Wound channel evaluation was possible in skull models after pistol shots, with the optical evaluation outperforming radiological imaging. The quality of the latter obviously correlates with the amount of triple-contrast mix in the bullet track, but also with professional experience in radiological image procession. Similar experiments showed a good correlation between optical and radiological imaging [48]; thus, this additional analytical option should be optimized and not excluded. For the unusual damage pattern at skull model no. 1, it is possible that the bullet had been slowed down by the bag and then deflected or deformed. This remained undecided, however, as neither the shape of the exiting bullet could be discerned from the high-speed video recording nor could the bullet be identified and retrieved from the bullet trap.

Further fracture analysis is well possible with our skull model, but was not focused upon here. A complete destruction/fracturing of the bones by shotgun slugs with ejection of the gelatin brain is comparable to massive injuries encountered in real cases, where the so-called “Kronlein shots” may occur [34, 49], but where skull fragments generally are better held in place by the skin. The fracture development in our model following pistol shots seems in principle comparable to real cases and experiments with handguns, as described in [50, 51]. The artificial suture between the model’s hemispheres has yet to be taken into account. Mahoney et al. used Likert-type scaling for the assessment of their polymeric skull models [22], a method which would be applicable for our model as well. SYNBONE polyurethane bone simulants have been used by several groups for gunshot [52, 53] or other experiments [54] and were macroscopically found to behave satisfactorily comparable to human bone, yet acknowledging distinct differences on a microscopic level [55, 56]. The estimated speed of the fracture development comes close to the speed of the bullets, which matches the observations in shots to real cranial bones [57].

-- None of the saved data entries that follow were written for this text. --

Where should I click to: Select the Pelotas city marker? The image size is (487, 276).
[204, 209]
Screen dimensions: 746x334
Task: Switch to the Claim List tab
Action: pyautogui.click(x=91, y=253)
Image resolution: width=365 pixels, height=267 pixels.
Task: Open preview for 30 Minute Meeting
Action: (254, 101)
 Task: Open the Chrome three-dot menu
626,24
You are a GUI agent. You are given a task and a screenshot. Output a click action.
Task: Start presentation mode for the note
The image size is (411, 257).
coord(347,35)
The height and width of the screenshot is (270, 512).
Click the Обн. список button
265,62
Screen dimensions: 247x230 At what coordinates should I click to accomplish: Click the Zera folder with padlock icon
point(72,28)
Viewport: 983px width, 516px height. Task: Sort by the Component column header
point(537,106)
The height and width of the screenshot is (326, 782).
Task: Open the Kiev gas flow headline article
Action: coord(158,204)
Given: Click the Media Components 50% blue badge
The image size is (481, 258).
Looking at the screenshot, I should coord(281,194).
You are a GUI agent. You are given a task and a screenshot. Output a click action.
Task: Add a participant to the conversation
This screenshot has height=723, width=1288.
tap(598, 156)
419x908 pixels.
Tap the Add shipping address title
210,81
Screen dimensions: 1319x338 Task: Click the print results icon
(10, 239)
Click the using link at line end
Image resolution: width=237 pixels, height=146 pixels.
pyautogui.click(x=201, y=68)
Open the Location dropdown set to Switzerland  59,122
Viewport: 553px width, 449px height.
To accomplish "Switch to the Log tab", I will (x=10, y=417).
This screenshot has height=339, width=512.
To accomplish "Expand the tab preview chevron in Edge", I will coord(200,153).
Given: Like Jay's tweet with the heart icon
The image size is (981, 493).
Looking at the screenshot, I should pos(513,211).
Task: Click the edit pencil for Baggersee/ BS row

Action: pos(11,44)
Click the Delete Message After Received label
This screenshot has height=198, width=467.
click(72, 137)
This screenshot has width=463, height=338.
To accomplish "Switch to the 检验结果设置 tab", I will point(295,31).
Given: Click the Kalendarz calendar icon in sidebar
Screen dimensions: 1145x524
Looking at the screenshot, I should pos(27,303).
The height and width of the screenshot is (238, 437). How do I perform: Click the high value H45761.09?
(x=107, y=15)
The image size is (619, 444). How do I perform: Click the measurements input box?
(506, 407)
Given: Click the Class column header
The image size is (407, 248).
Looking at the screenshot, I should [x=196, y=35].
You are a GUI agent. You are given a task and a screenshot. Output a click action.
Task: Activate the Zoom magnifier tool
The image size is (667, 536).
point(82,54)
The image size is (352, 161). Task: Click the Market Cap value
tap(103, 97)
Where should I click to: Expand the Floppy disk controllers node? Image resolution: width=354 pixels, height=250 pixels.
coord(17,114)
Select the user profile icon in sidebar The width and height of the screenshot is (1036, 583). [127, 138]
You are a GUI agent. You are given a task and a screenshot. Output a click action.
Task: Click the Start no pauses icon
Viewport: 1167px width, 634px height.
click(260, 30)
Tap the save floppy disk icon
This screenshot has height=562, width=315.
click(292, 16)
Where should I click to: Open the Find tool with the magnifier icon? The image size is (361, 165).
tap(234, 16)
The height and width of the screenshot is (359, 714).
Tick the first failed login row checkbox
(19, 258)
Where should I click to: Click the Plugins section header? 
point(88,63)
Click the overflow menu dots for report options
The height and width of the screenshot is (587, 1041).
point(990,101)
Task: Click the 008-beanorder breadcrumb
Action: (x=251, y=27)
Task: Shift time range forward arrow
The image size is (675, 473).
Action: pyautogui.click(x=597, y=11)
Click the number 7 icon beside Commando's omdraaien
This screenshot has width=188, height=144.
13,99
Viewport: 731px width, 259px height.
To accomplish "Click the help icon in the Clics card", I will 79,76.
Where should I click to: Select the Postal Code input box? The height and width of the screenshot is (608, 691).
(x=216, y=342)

According to our observations from the video recordings and the shooting site, there is no distinct correlation between backspatter droplet size and traveling distance, confirming observations of Karger et al. who performed shots to calf heads [58]. The shape of the visible backspatter marks on the gun and hand of the shooter ranged from dots and smears to elongated shapes and “exclamation marks” which can be attributed to the direction of their origin, depending on the velocity and angle at the time of the impact. This is consistent with earlier studies about characteristics of backspatter patterns at close range shots on calves [6] or blood-filled sponges [59].

Conclusion

An anatomically correct skull model comprising a commercially available and standardized SYNBONE skull replica covered with rubber, an internally attached triple-contrast mix (blood – acrylic paint – contrast agent) reservoir as source of trace material, and a core of 10% ballistic gelatin as brain simulant was tested for its usability and suitability in molecular ballistic backspatter research. The model was intended as a closer approximation to and for better comparability with real gunshot scenarios to the head than offered by previous head models. The results were promising and regarded as proof of principle. Backspatter was produced by both pistol and shotgun shots and could successfully be analyzed by forensic DNA profiling. Limitations are conceded in fracturing simulation and further work is needed to optimize the difficult preparation process.